2. Declaring Part of Your Home a Home Office
Since the surge of the pandemic, a lot of us were forced to work from home and still do to this day. The good thing about that is that the IRS offers a home office deduction, so you can claim business-related expenses, but they must fall under certain guidelines. To determine how much you can deduct, you calculate the percentage of your home office space as it relates to your home’s total square footage. It also should only be used exclusively for business purposes and be your principal place of business. Expenses that may be deducted could include your desk, a computer, chairs, your printer, etc. Sorry, but your 60-inch big screen might not make the cut.
3. Claiming Your Cellphone as a Small Business Deduction
Can you imagine life without a cellphone? Like, seriously. It kinda gives you a bit of anxiety to think about that, doesn’t it? We’ve grown so accustomed to and reliant on our phones that it may be difficult to picture our lives without them. They’re so convenient and helpful that almost everyone needs one these days. As helpful and necessary as they may be, the downside is that our phone bills can be exceedingly expensive, especially when finances may be tight during a pandemic and soaring inflation. But there’s good news. If you’re self-employed and find that you’re using your cellphone for business purposes, a percentage of your phone bill can be deducted. You must calculate what percentage of the time you spend on your phone is related to your business, and then you can deduct that same percentage of your phone bill. The Small Business Jobs Act of 2010 also makes it easier for you to write off the depreciation of your phone if you use it to conduct business extensively. Another quick way to save is to switch to a lower-cost, no-contract unlimited wireless plan for as low as $25 per month with Visible.
4. Getting a Federal Tax Credit on Your Electric Vehicle
If you purchased an electric vehicle recently, you may be able to qualify for a federal tax credit. Any new plug-in hybrid or electric vehicle purchased in or after 2010 may qualify for a federal income tax credit of up to $7,500. This is calculated based on the size of the battery in the vehicle you purchased and how much income tax you owe. Your state may have its own credits/rebates/grants that could be applied as well.
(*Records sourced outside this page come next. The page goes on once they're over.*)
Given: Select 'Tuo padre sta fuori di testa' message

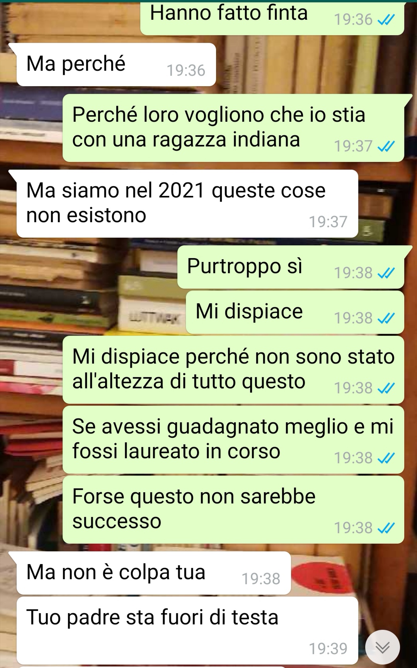Looking at the screenshot, I should pyautogui.click(x=187, y=631).
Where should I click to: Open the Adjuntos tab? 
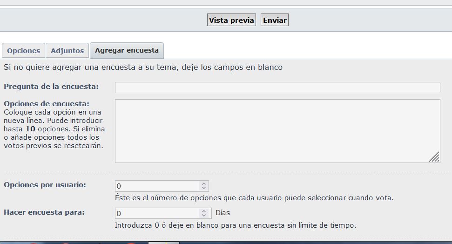(67, 51)
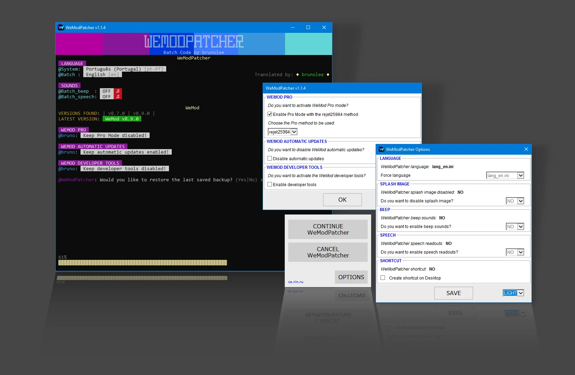
Task: Open the Force language dropdown
Action: click(x=520, y=175)
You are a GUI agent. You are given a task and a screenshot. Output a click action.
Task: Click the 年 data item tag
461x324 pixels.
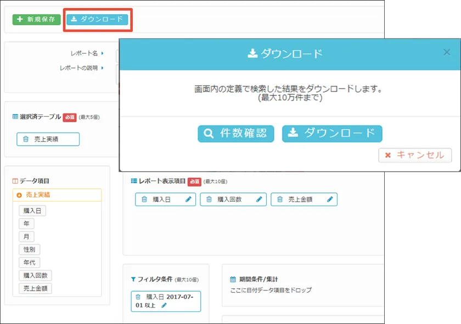(26, 223)
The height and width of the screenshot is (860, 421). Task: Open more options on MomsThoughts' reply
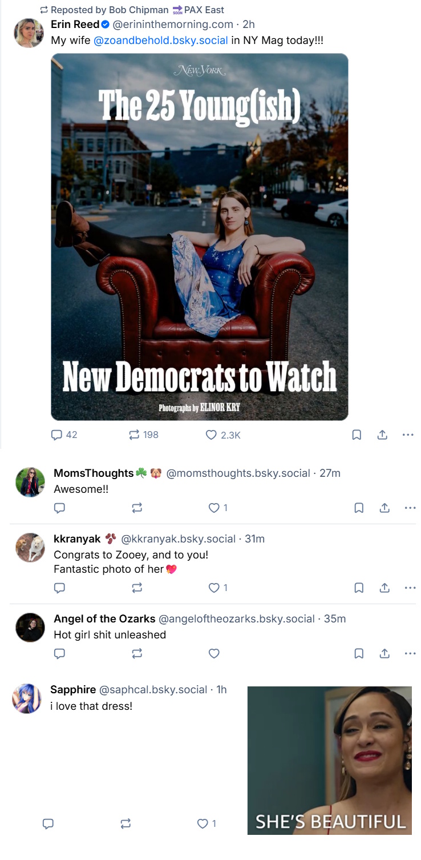tap(410, 508)
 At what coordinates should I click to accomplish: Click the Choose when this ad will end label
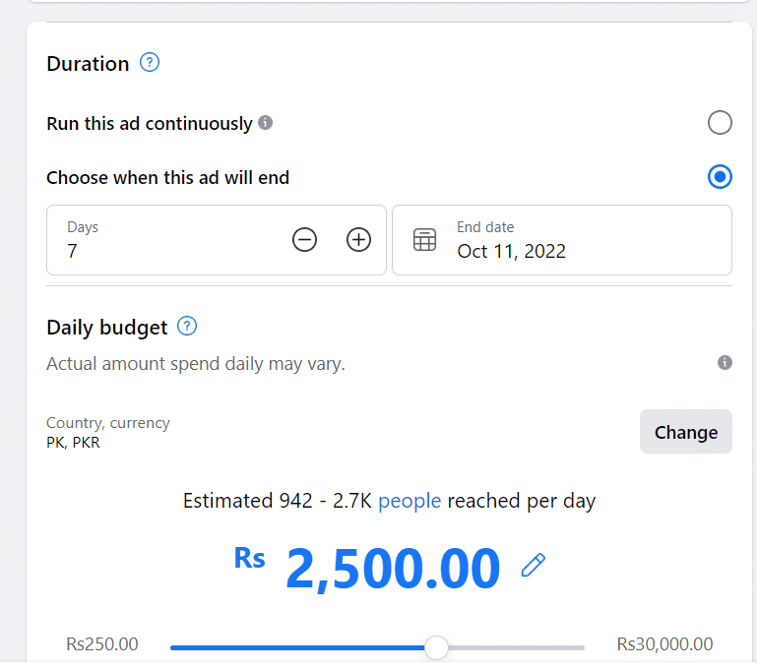168,178
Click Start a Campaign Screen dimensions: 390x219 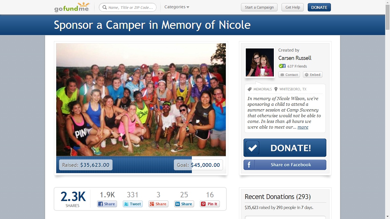[259, 7]
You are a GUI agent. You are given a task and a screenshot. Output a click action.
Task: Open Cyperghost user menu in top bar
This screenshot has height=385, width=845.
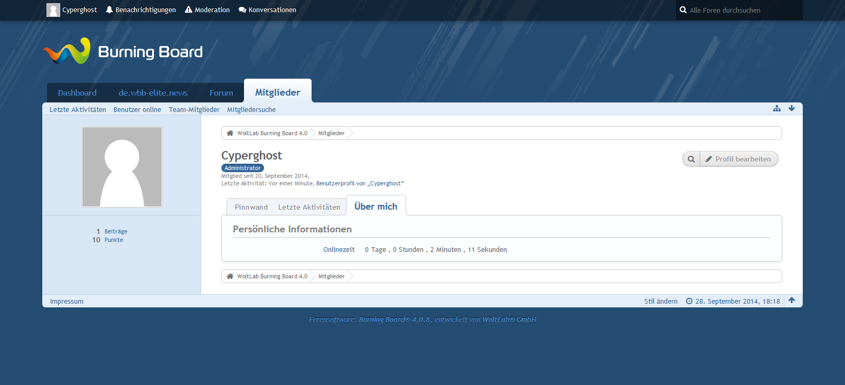tap(72, 10)
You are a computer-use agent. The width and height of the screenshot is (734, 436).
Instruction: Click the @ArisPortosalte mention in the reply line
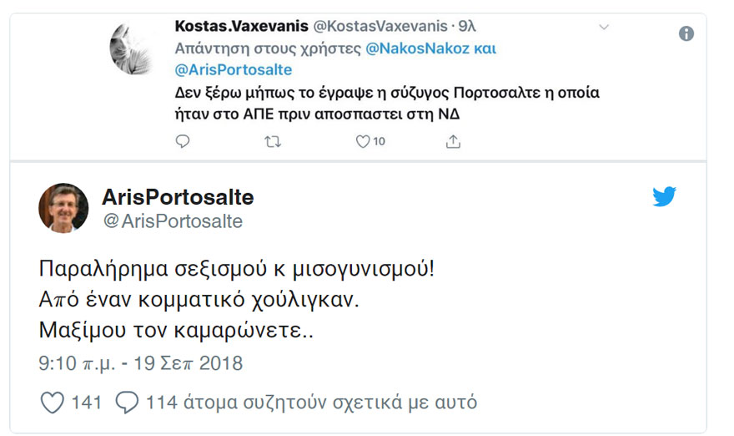[x=234, y=70]
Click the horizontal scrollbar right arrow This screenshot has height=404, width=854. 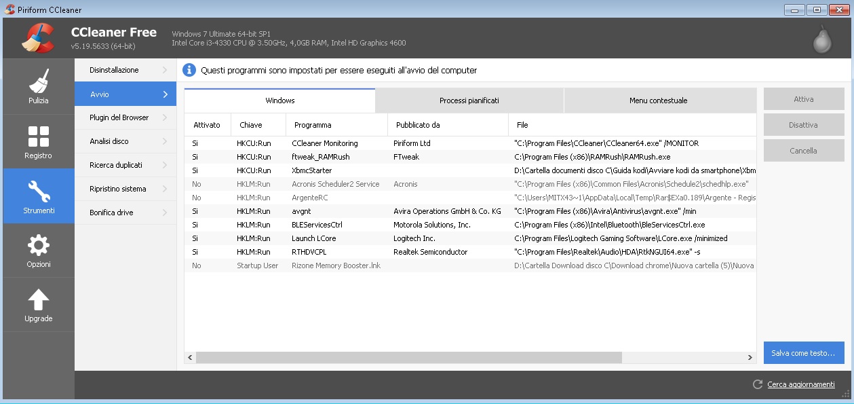750,357
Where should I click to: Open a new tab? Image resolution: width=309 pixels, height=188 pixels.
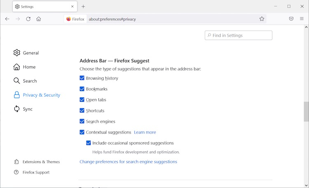(x=83, y=7)
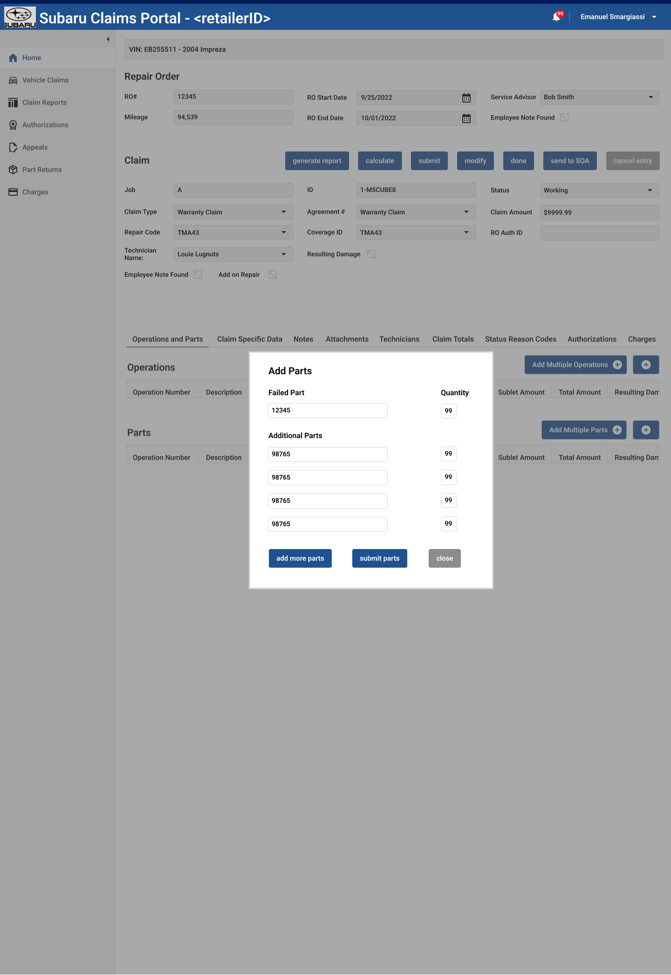Toggle the Resulting Damage checkbox
671x975 pixels.
coord(371,254)
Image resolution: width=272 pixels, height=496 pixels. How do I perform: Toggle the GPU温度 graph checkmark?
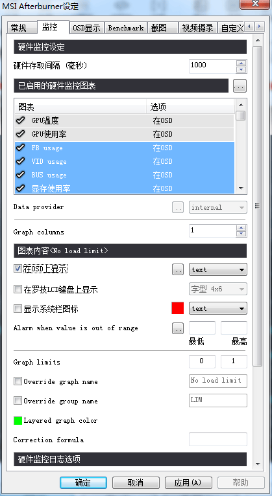tap(21, 120)
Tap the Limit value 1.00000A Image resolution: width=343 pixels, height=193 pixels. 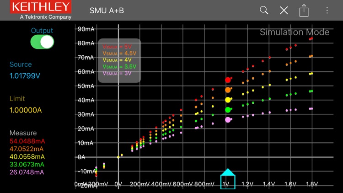coord(27,110)
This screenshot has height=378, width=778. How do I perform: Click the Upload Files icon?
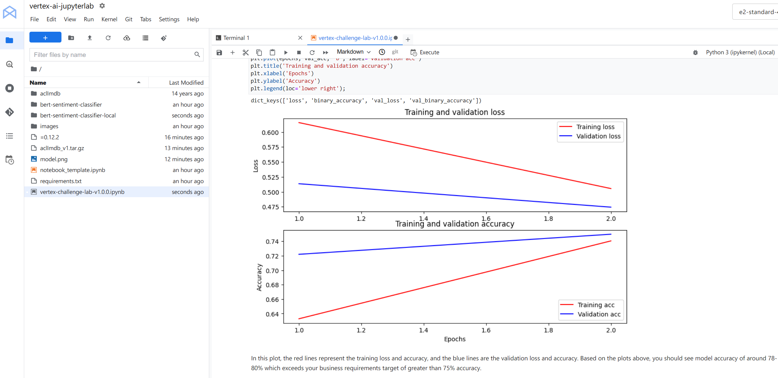pyautogui.click(x=90, y=38)
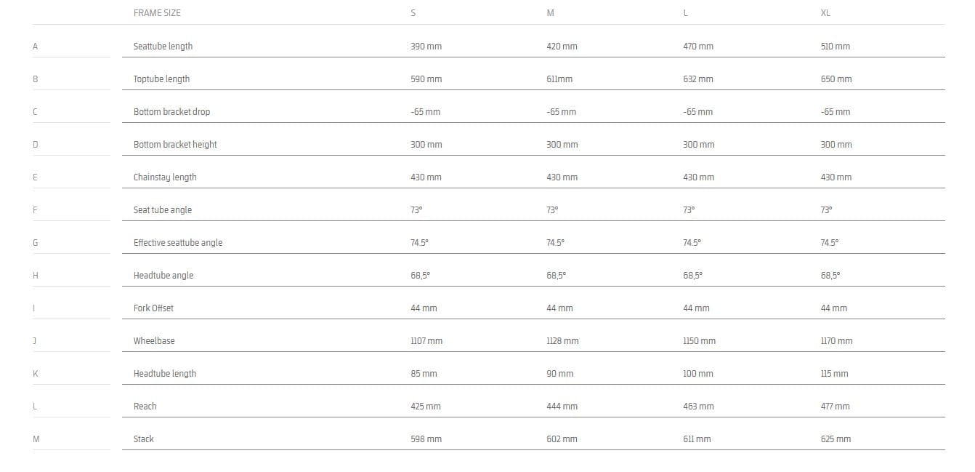The height and width of the screenshot is (472, 975).
Task: Click the 1107 mm wheelbase value
Action: tap(426, 340)
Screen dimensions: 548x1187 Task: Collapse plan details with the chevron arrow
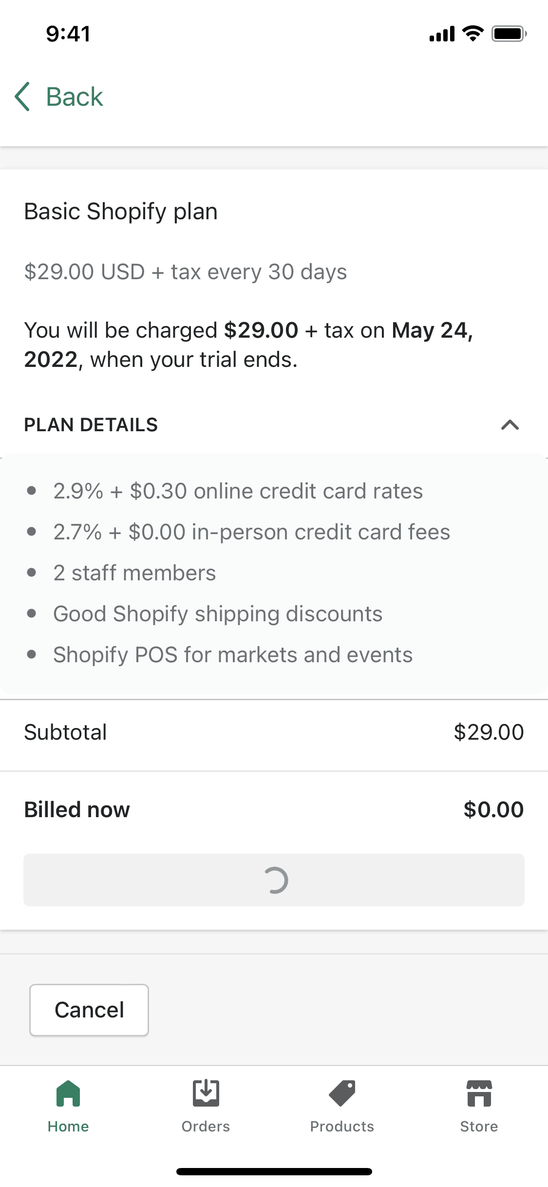point(510,425)
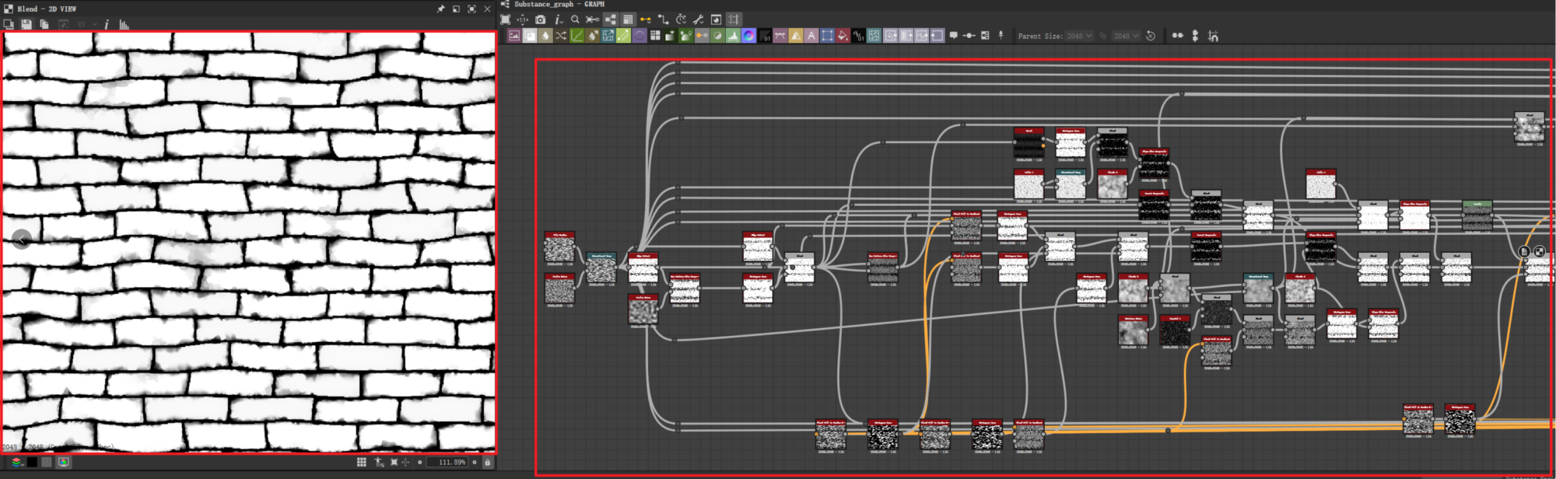Show the histogram in the 2D view
The width and height of the screenshot is (1556, 479).
point(124,25)
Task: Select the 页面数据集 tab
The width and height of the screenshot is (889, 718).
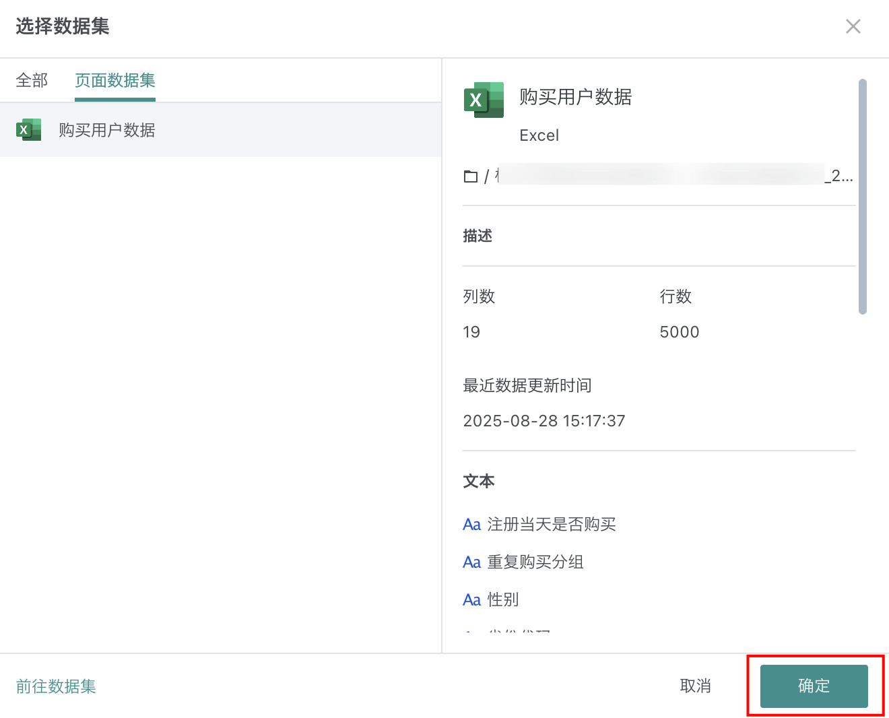Action: (x=115, y=81)
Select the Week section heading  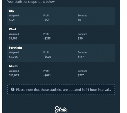(x=13, y=29)
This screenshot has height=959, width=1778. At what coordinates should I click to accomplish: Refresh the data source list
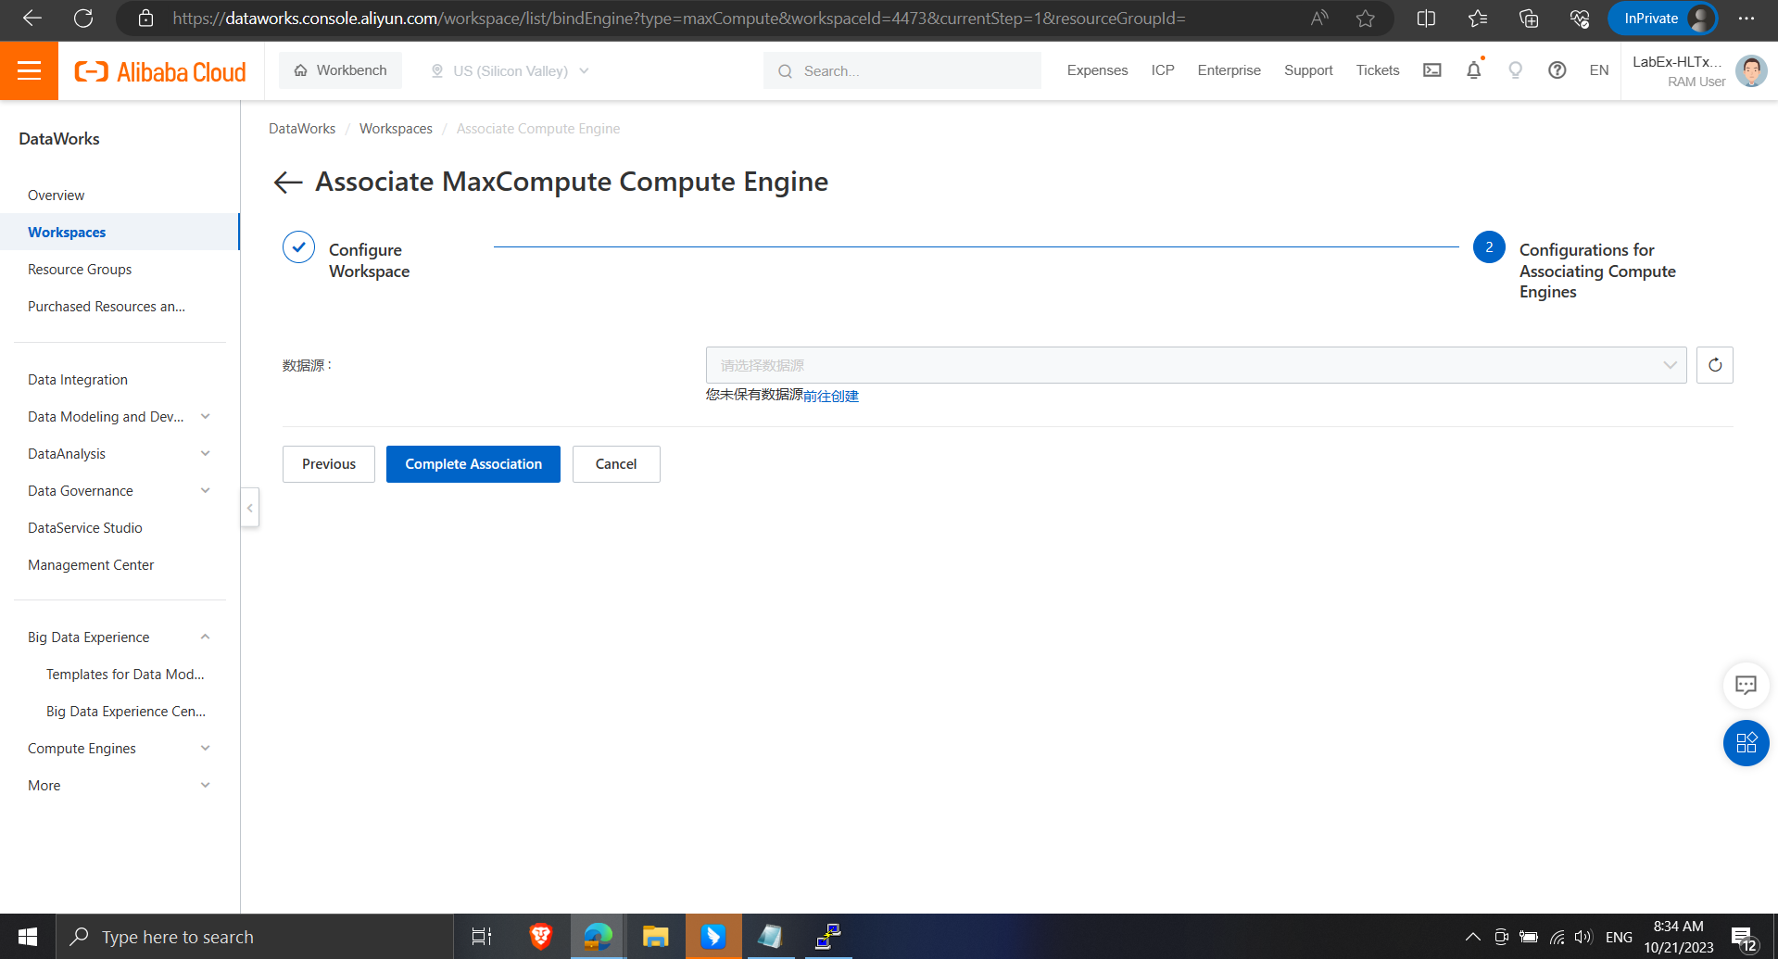pos(1714,364)
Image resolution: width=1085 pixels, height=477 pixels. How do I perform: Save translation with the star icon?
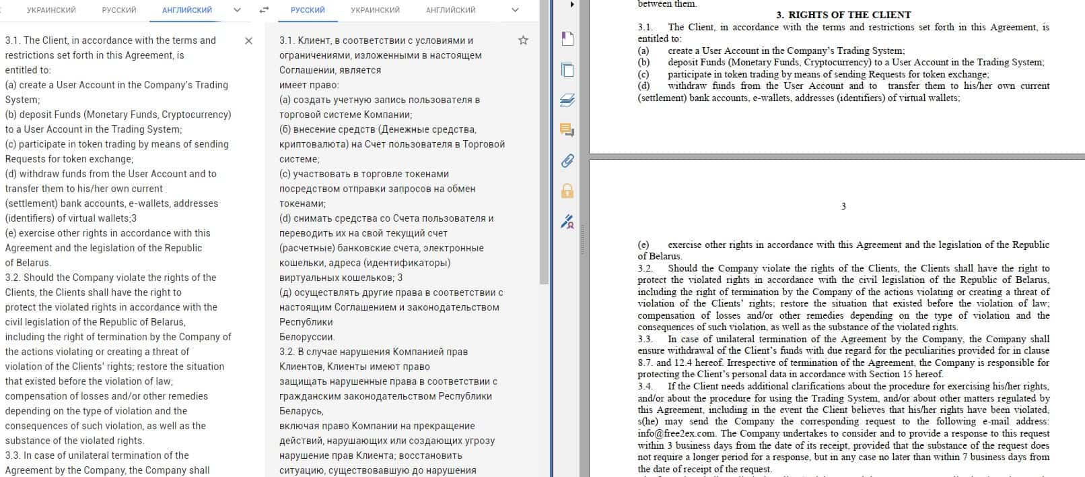[x=523, y=40]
For example, California drivers can get rebates up to $7,000 toward a purchase or lease of a new vehicle. With gas prices and inflation going through the roof, switching to electric might be the move, especially with these tax breaks. But since these numbers can get confusing pretty quickly, you may want to consult with your tax advisor for those specifics.
5. Getting Education Credits for Going Back to School
Taking college-level courses doesn’t necessarily mean you have to be consumed with student loan debt. The Lifetime Learning Credit and the American Opportunity Tax Education Credit give credits for expenses you paid for continuing your education. Expenses could include tuition, fee payments, required books, or supplies for post-secondary education for yourself, spouse, or dependent child. Each credit is slightly different and has its limitations, so consult with your tax advisor on which one might be best for your situation.
6. Deducting Student Loan Interest
While we’re on the topic of continuing education and paying for your college tuition, you may be able to save some cash by deducting paid student loan interest on your tax return. The downside is that the maximum student loan interest deduction is $2,500. But anything helps these days! However, if you make too much money, are single and your adjusted gross income is over $80,000, or are married filing together and your adjusted gross income is over $165,000, you can’t deduct your student loan interest. So, if you paid $600 or more of interest on a qualified student loan during the year, you'll receive Form 1098-E from the institution you paid and you should be able to deduct that amount on your return.